The QUEST Camera

 
 

The 1.0m ESO Schmidt telescope is located at La Silla Observatory. The previously decommissioned  telescope is newly refurbished and roboticized by the Yale QUEST team with the help of ESO and COMSOFT. Now the telescope takes automated observations night after night without the assistance of a human operator. Science observations with the QUEST camera commenced in late 2009. The telescope time is shared between the La Silla-QUEST KBO survey and the La Silla-QUEST Variability Survey. Pictured above is Yale engineer Will Emmet,  a principal designer of the QUEST camera standing beneath the ESO Schmidt telescope. Other key members of the QUEST team are Mark Gebhard and Jim Musser from University of Indiana, Nan Ellman, Rochelle Lauer, and Tom Hurteau from Yale University

The Quasar Equatorial Survey Team (QUEST) large-area CCD camera was built at Yale University and Indiana University. The 161-megapixel camera  has an effective field-of-view of ~8.3 square degrees. The 112 CCD camera mosaic is arranged in four columns or “fingers” along the East-West direction each equipped with 28 2400x600 pixel CCDs in the North-South direction. The gap between chips in the North-South direction is ~1.2 arcminutes and the spacing between adjacent fingers along the East-West direction is  ~25 arcminutes. The camera was previously installed on the robotic 1.2-m Samuel Oschin Telescope at Palomar Observatory in California . At Palomar, the QUEST camera was instrumental in finding dwarf planet Eris, as well as many other large KBOs including Hauema, Makemake, Sedna, and Orcus. The camera was refurbished and installed at prime focus on the 1.0 m ESO Schmidt Telescope in Chile in 2009.  Dr. Charles Baltay at Yale University leads the survey for nearby supernovae and other variable objects with La Silla-QUEST.

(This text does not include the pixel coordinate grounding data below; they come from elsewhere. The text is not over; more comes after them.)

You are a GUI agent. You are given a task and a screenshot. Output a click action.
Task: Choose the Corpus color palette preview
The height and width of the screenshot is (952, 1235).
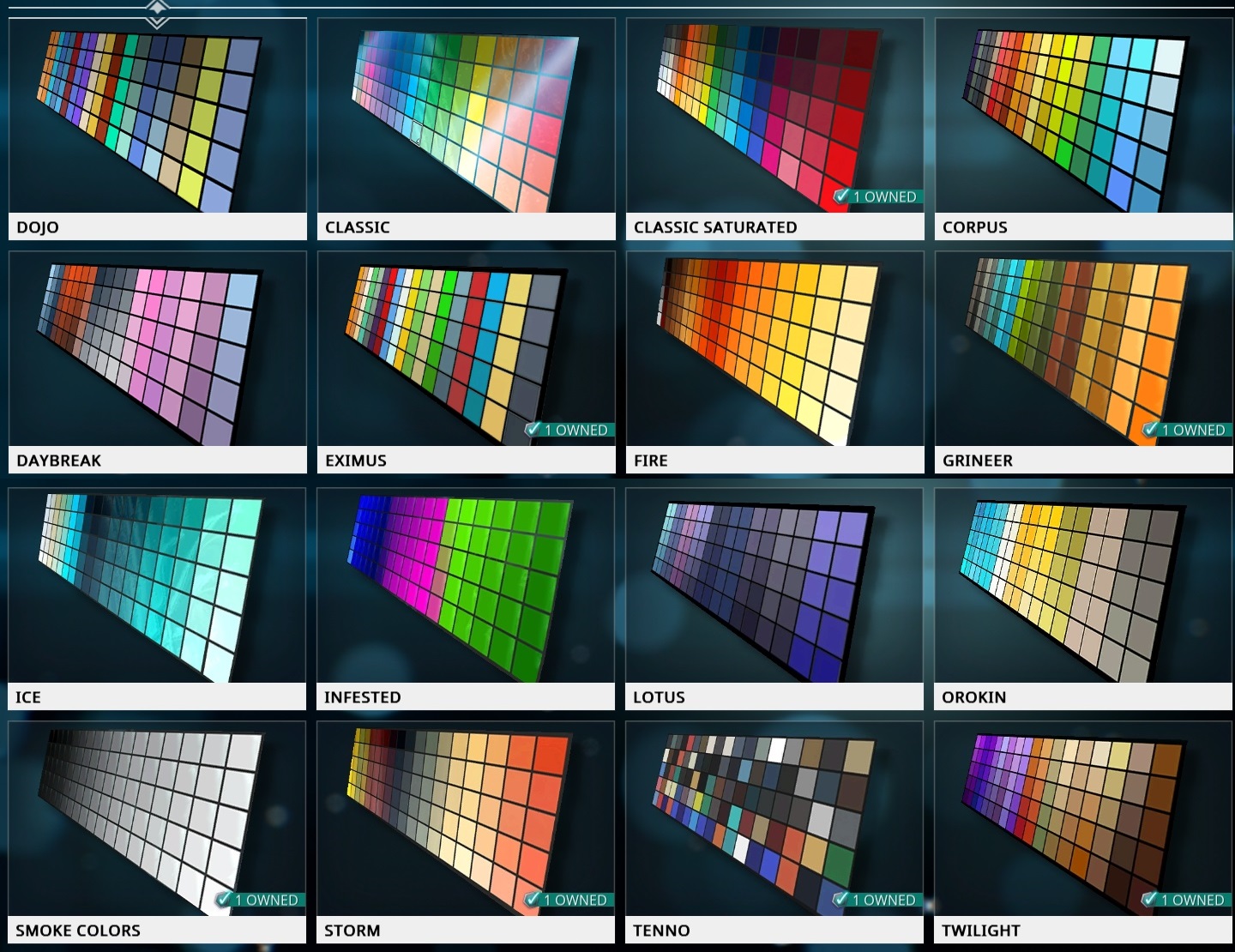(1084, 116)
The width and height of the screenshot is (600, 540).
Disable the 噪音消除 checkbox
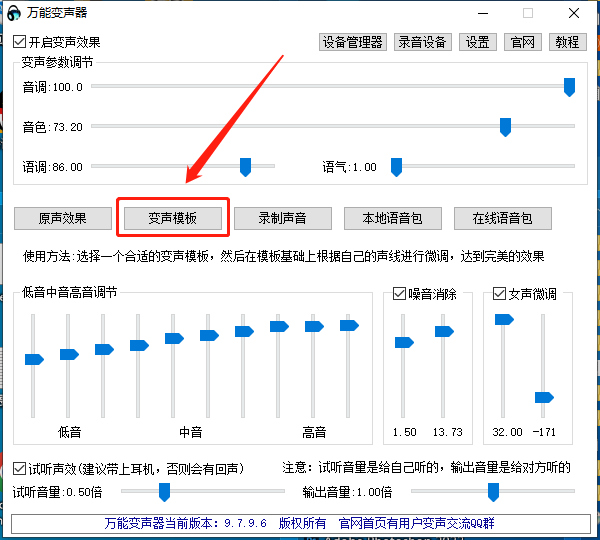(x=400, y=294)
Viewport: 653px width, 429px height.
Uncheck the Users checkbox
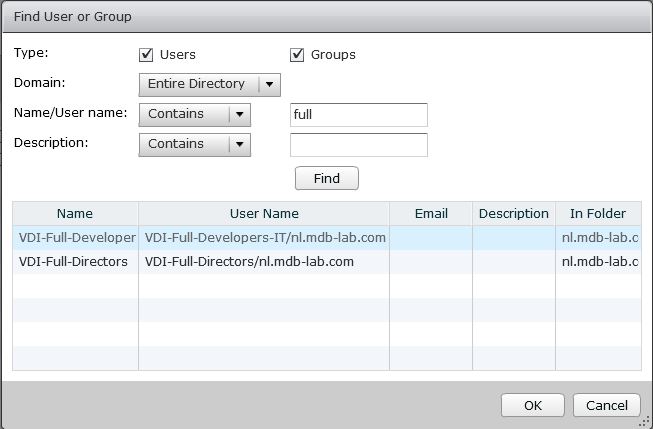click(146, 55)
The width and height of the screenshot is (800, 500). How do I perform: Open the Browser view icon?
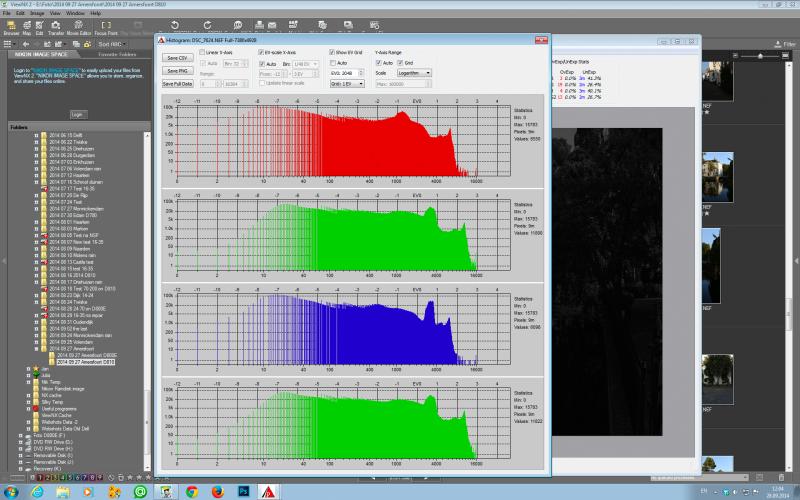pos(11,28)
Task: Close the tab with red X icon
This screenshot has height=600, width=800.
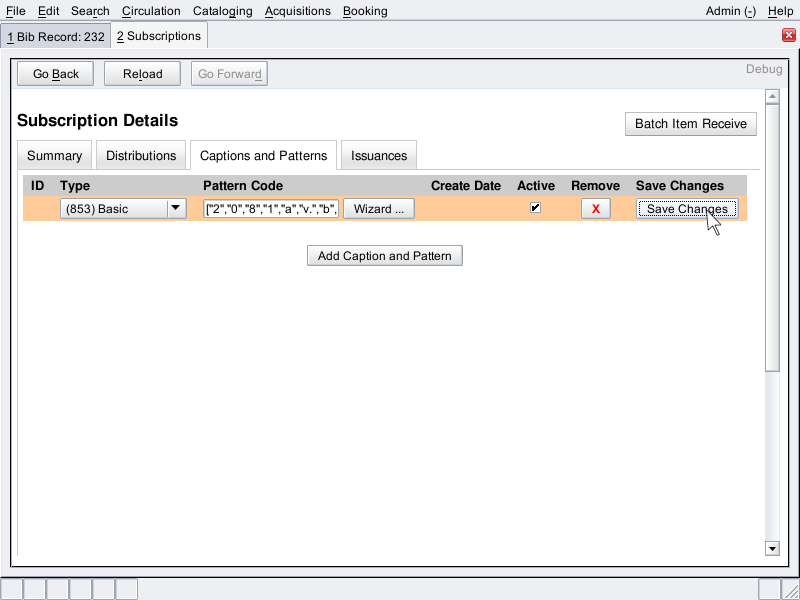Action: click(788, 35)
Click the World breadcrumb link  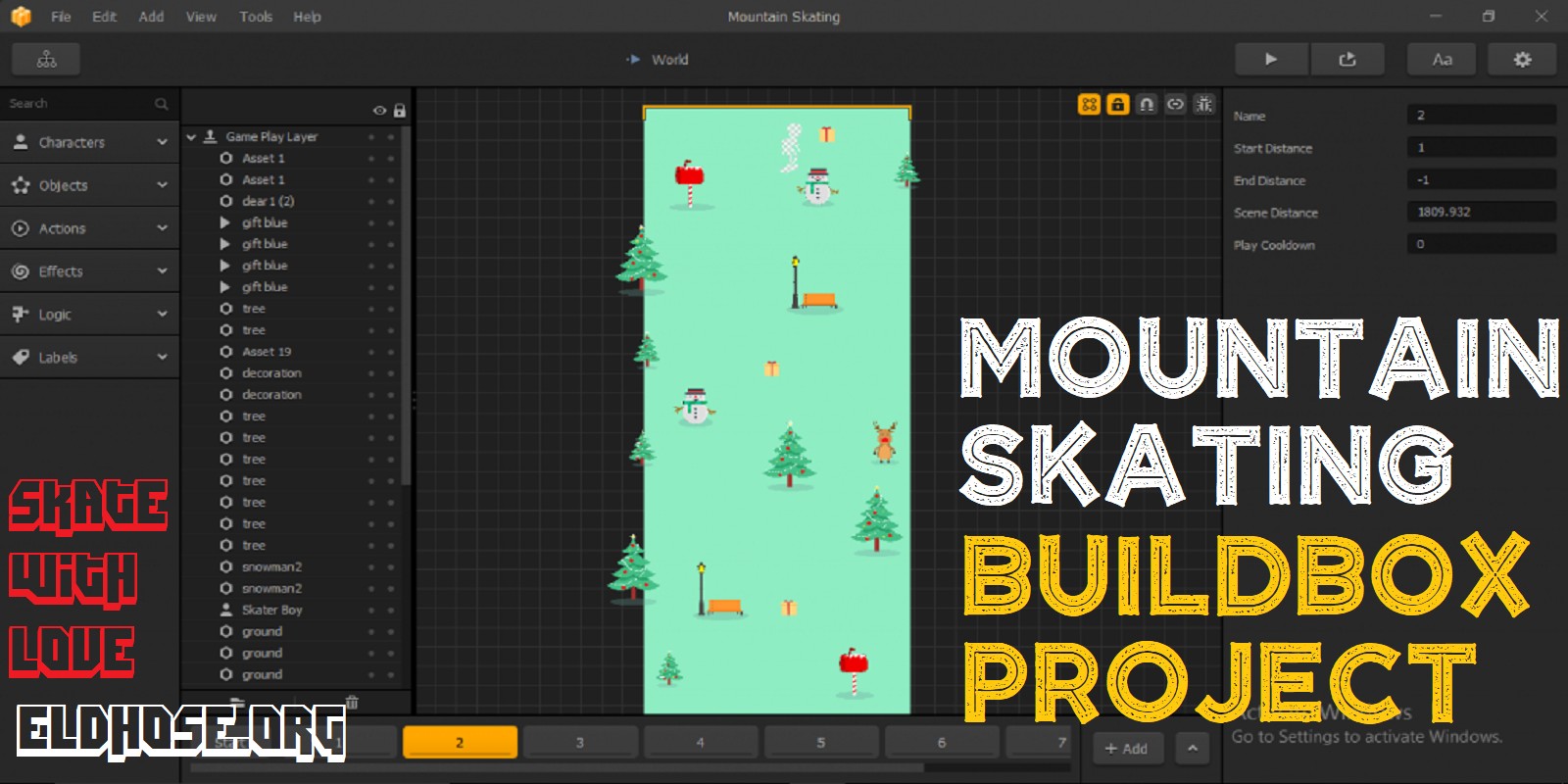pos(669,60)
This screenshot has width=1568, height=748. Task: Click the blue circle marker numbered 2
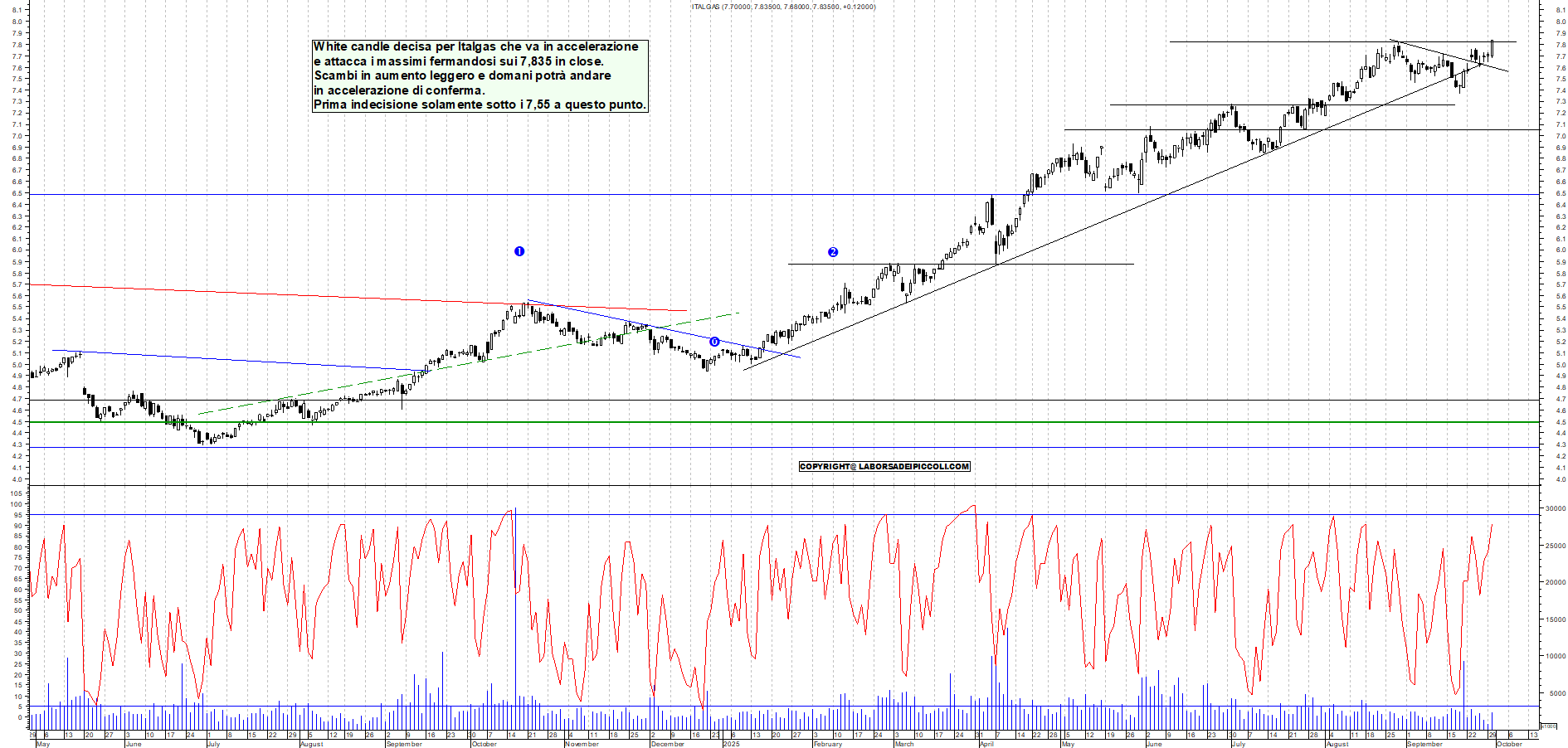pyautogui.click(x=833, y=252)
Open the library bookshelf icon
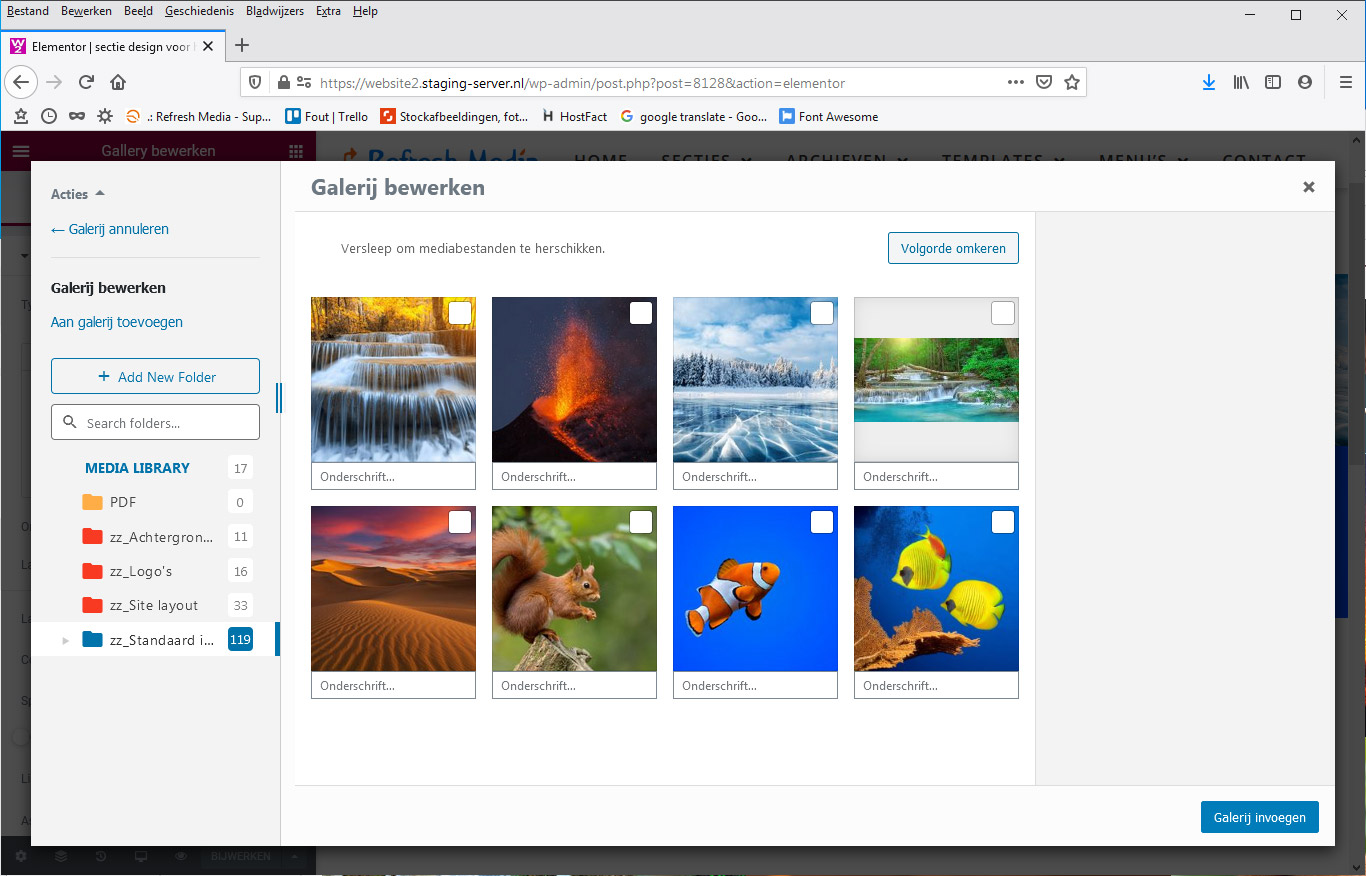1366x876 pixels. [x=1241, y=82]
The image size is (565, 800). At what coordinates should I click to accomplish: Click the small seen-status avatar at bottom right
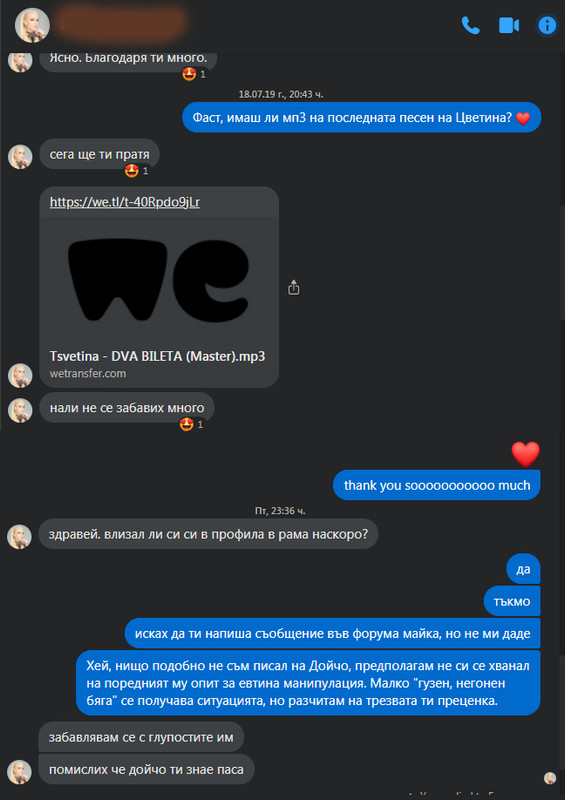[x=550, y=778]
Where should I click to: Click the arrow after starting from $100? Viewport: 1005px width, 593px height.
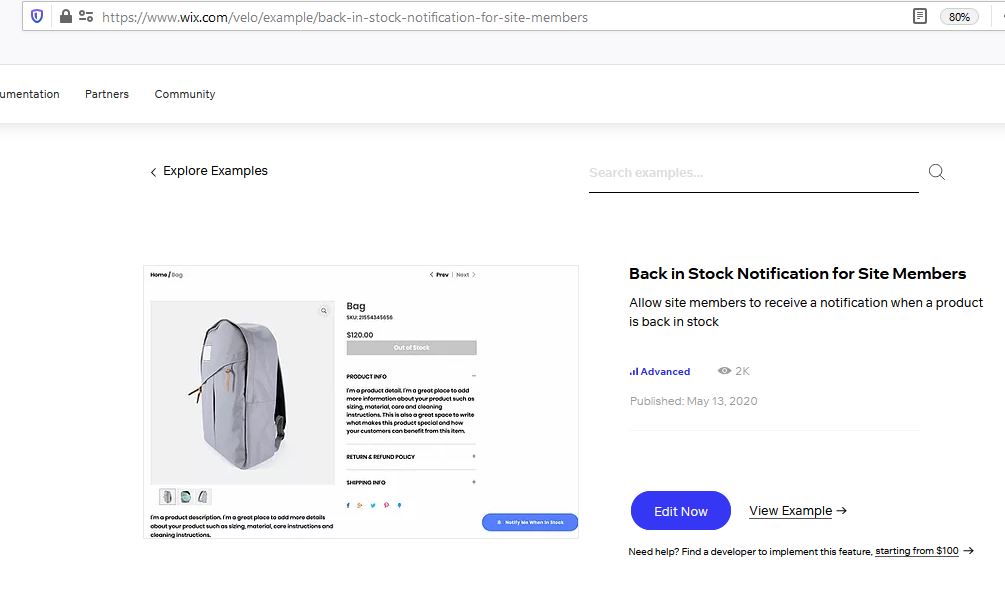click(x=968, y=550)
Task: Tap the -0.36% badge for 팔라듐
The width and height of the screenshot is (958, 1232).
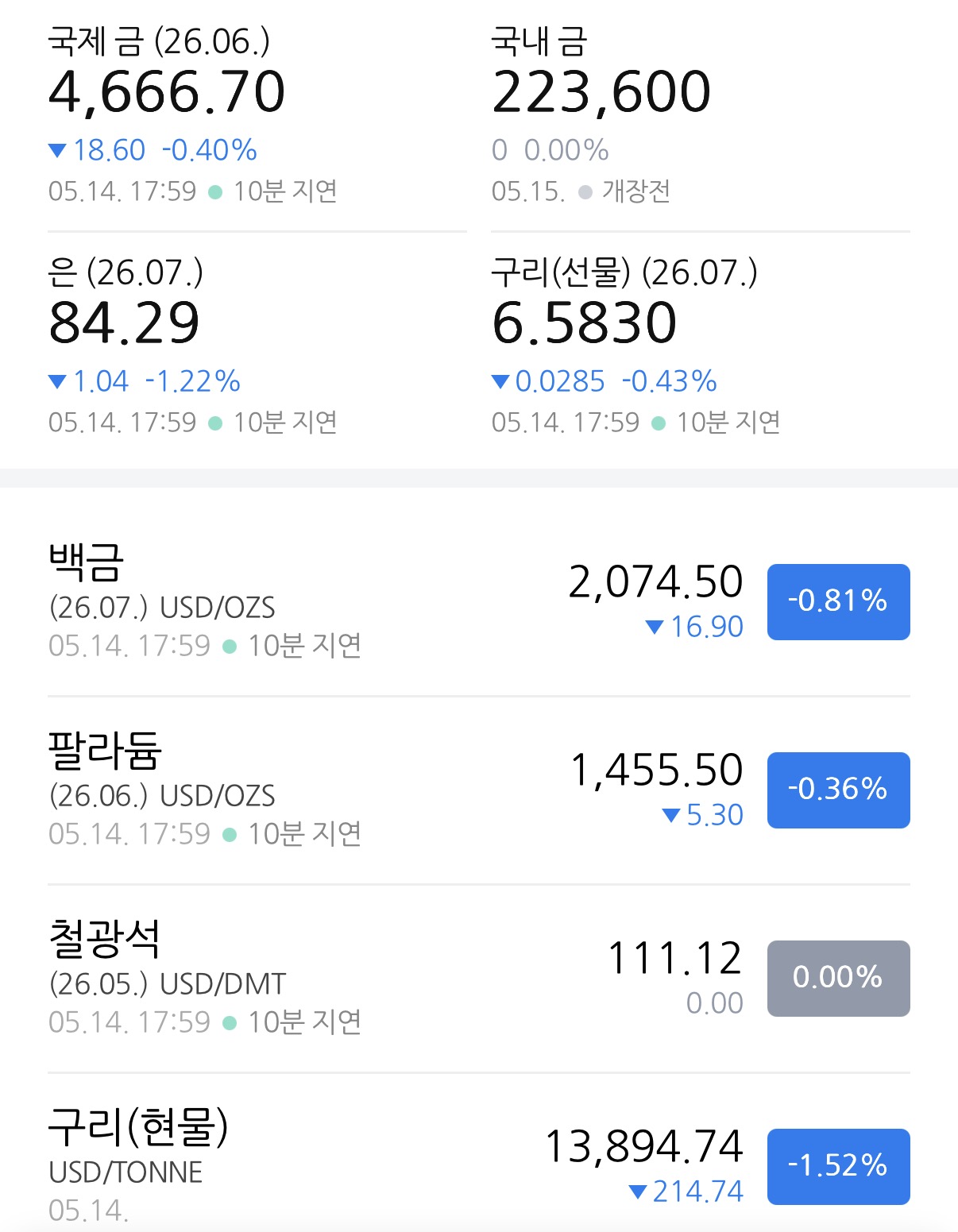Action: pyautogui.click(x=838, y=790)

1.0m ESO Schmidt Telescope

La Silla-Cerro Tololo High-Speed Radio Link

Our nightly images are transferred via wireless microwave link from La Silla 100 kilometers away to Cerro Tololo where the data is then relayed back to Yale. The high-speed link was set up by David Rabinowitz (Yale) (shown here setting up antenna connection  at La Silla), with lots of help from Hans-Werner Braun (UCSD), Jim Hale (UCSD), Ron Lambert (CTIO), and Sam Leffler.